* Tâches
#1 Citez le passage du texte sur les migrations familiales vaudoises qui commence à « Dans une démarche » et se termine à « immigrés en Suisse. ».
#2 Prolongez le texte sur les migrations familiales vaudoises à partir de la fin de sa dernière phrase.

╭─ Section de texte

Dans une démarche généalogique et historique plus traditionnelles, les trois premiers articles de ce numéro se penchent sur la question de la migration. L’immigration ou l’émigration constituent le socle de nombreuses trajectoires vaudoises actuelles. Les deux premiers contributeurs retracent ainsi parcours de leurs ancêtres immigrés en Suisse.
Olivier Pavillon esquisse l’histoire de la famille Pavillon, du premier réfugié huguenot installé dans la région morgienne, au début du 18e siècle jusqu'aux notaire - agent d'affaires – instituteurs - géomètre et enseignant secondaire de la première moitié du 20e siècle. II montre d’abord que la problématique du refuge sous l’Ancien Régime n’est pas sans offrir quelques ressemblances avec le statut actuel du réfugié ! Il décrit ensuite l'accession à la possession de la terre, puis le morcellement consécutif aux partages patrimoniaux, la dispersion hors de la commune d'origine (Chardonney), l'abandon du monde rural et l'accession - parfois mouvementée – à la petite et moyenne bourgeoisie, dessinant ainsi un parcours emblématique de nombreuses familles vaudoises d'origine rurale.
C’est également l’histoire mal connue de sa famille que Chantal de Schoulepnikoff, retrace dans son article. L’auteure met en lumière le parcours migratoire du diplomate russe Michel de Schoulepnikoff (1824-1902), ainsi que de sa famille. A l’instar des Rumine, auxquels Michel de Schoulepnikoff est étroitement apparenté, celui-ci s’installe en Suisse avec les siens. Au travers de riches archives familiales, Chantal de Schoulepnikoff relate les itinérances de ce fin lettré, diplômé en langues orientales et excellent pianiste qui voyage avec sa famille à travers l’Europe avant de se fixer à Veytaux près de Montreux. Très croyant et préoccupé par les questions sociales et religieuses, il se rapproche progressivement de l’Eglise évangélique protestante et consacre les dernières années de sa vie à évangéliser les ouvriers italiens de la région de Lausanne, Montreux et Vevey. Le fils de Michel, Nicolas, ingénieur, devient professeur à l’Ecole polytechnique, épouse une Suissesse, Caroline Glardon, et obtient la naturalisation suisse. La descendance de ce couple est ancrée dans le canton de Vaud.

╰─
╭─ Données sources

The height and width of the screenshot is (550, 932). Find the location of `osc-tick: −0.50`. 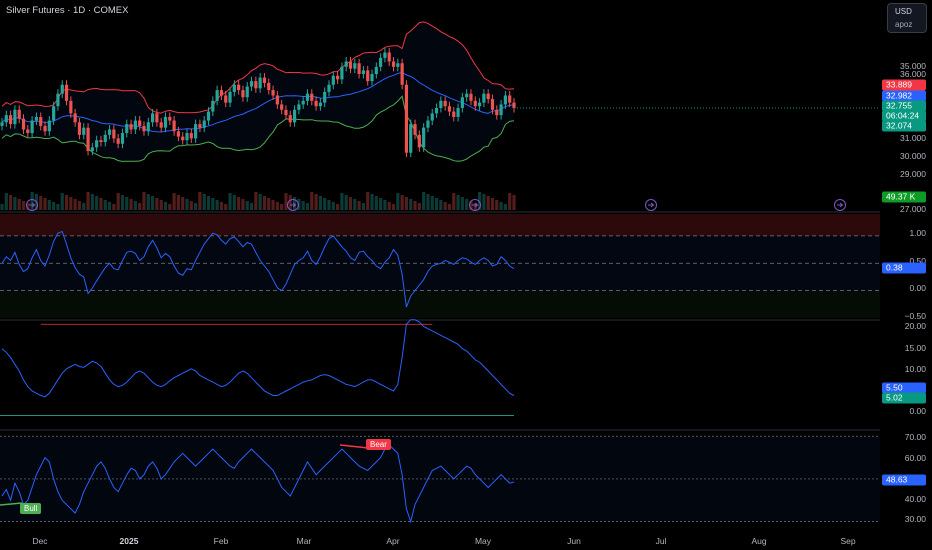

osc-tick: −0.50 is located at coordinates (915, 316).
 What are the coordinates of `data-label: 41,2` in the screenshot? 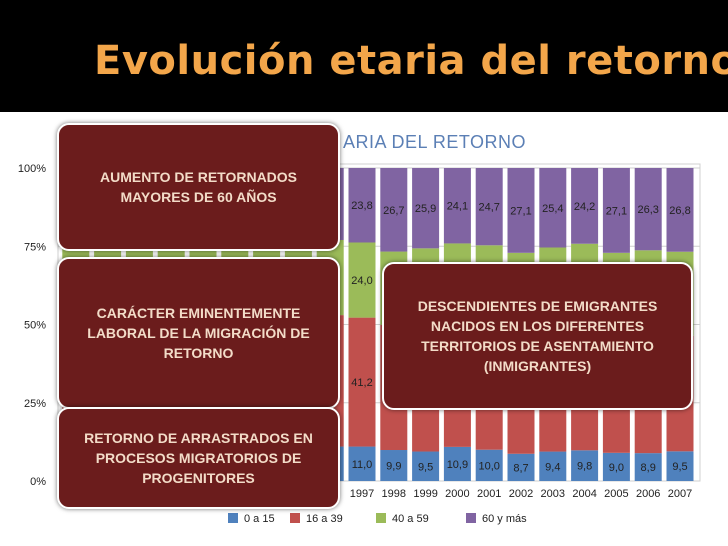 It's located at (362, 383).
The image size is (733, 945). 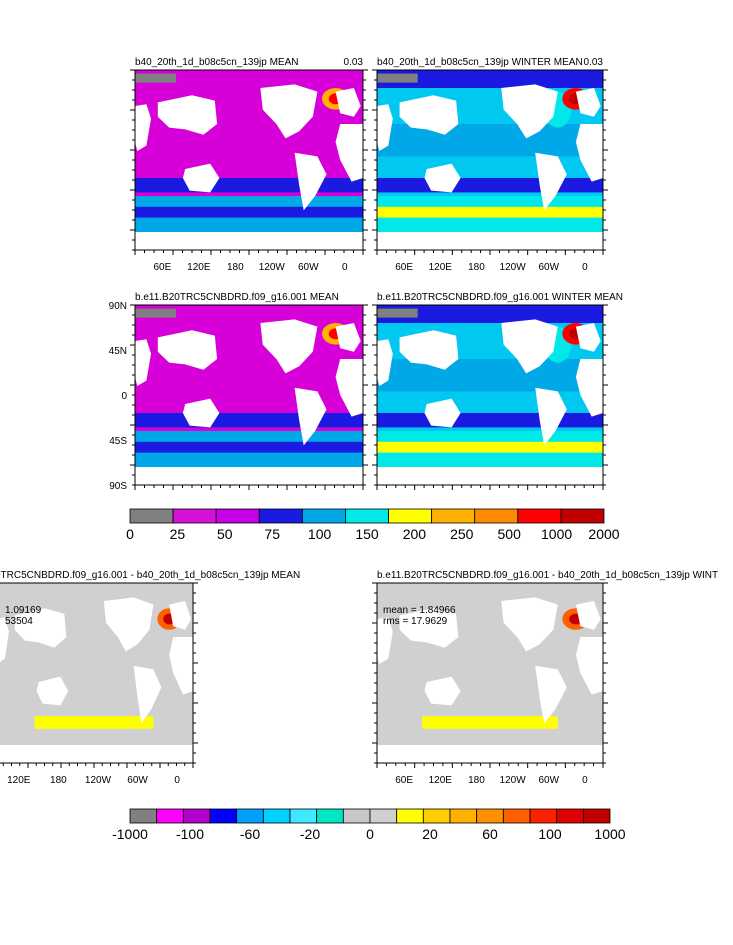 I want to click on colorbar-1: 0 25 50 75 100 150 200 250 500 1000 2000, so click(x=373, y=525).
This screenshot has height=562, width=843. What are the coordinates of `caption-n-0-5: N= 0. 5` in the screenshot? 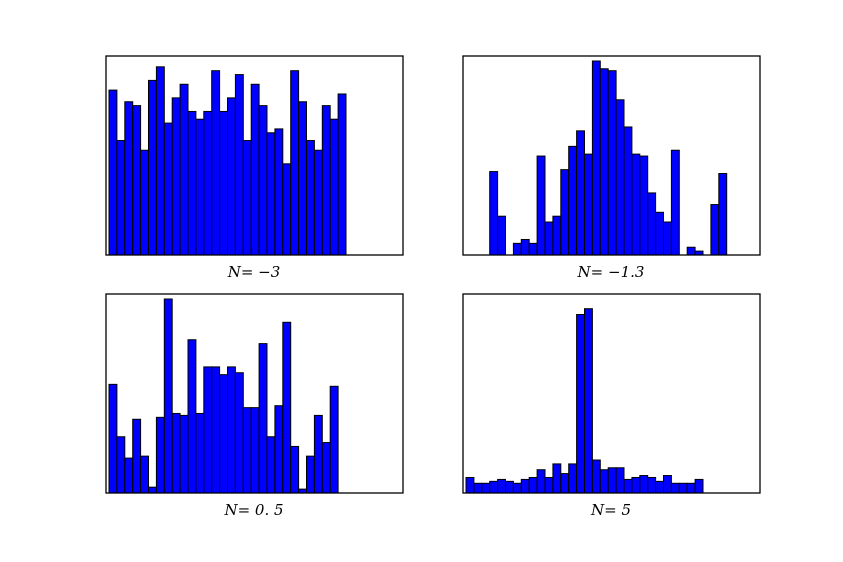 It's located at (253, 510).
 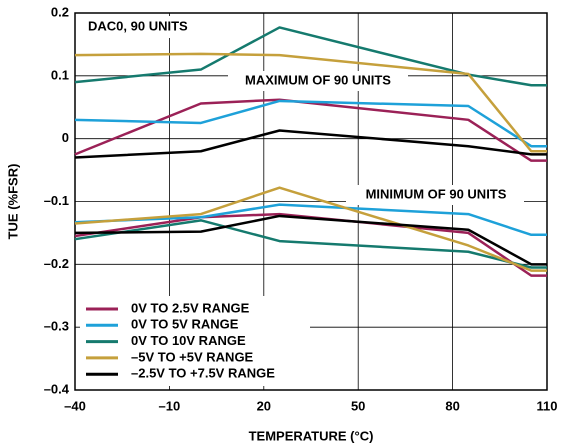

╰─

* Résultats par tâche
#1
Dans une démarche généalogique et historique plus traditionnelles, les trois premiers articles de ce numéro se penchent sur la question de la migration. L’immigration ou l’émigration constituent le socle de nombreuses trajectoires vaudoises actuelles. Les deux premiers contributeurs retracent ainsi parcours de leurs ancêtres immigrés en Suisse.

#2
Si les Pavillons et les Schoulepnikoff ont pris le parti de venir s’installer dans l’espace vaudois, d’autres en revanche décident de le quitter pour un avenir meilleur. Sur la base de la source inédite que représente l’édition du « Journal de voyage » de François-David Noir, Jean-Pierre Bastian reprend à nouveau frais l’analyse de la migration des Vaudois de Lavaux à Chabag en Bessarabie en 1822 afin d’établir une colonie viticole. Il s’intéresse aux conditions structurelles, endogènes et exogènes, conduisant au processus de colonisation. Afin de comprendre les causes d’une telle émigration, il reconstruit aussi bien les liens de parenté que les liens de dépendances entre l’initiateur du projet, le veveysan Louis-Vincent Tardent et les vignerons qui l’accompagnent. Pour ce faire, il tente de comprendre la personnalité du fondateur de la colonie et le milieu social qui l’a produit. Une telle recherche participe aussi bien d’une sociologie historique de l’émigration vers la Russie que d’une analyse des réseaux sociaux.
Ce numéro de la Revue 2016 fait en outre la part belle aux ascensions sociales et professionnelles de familles vaudoises à travers le prisme de leurs stratégies matrimoniales.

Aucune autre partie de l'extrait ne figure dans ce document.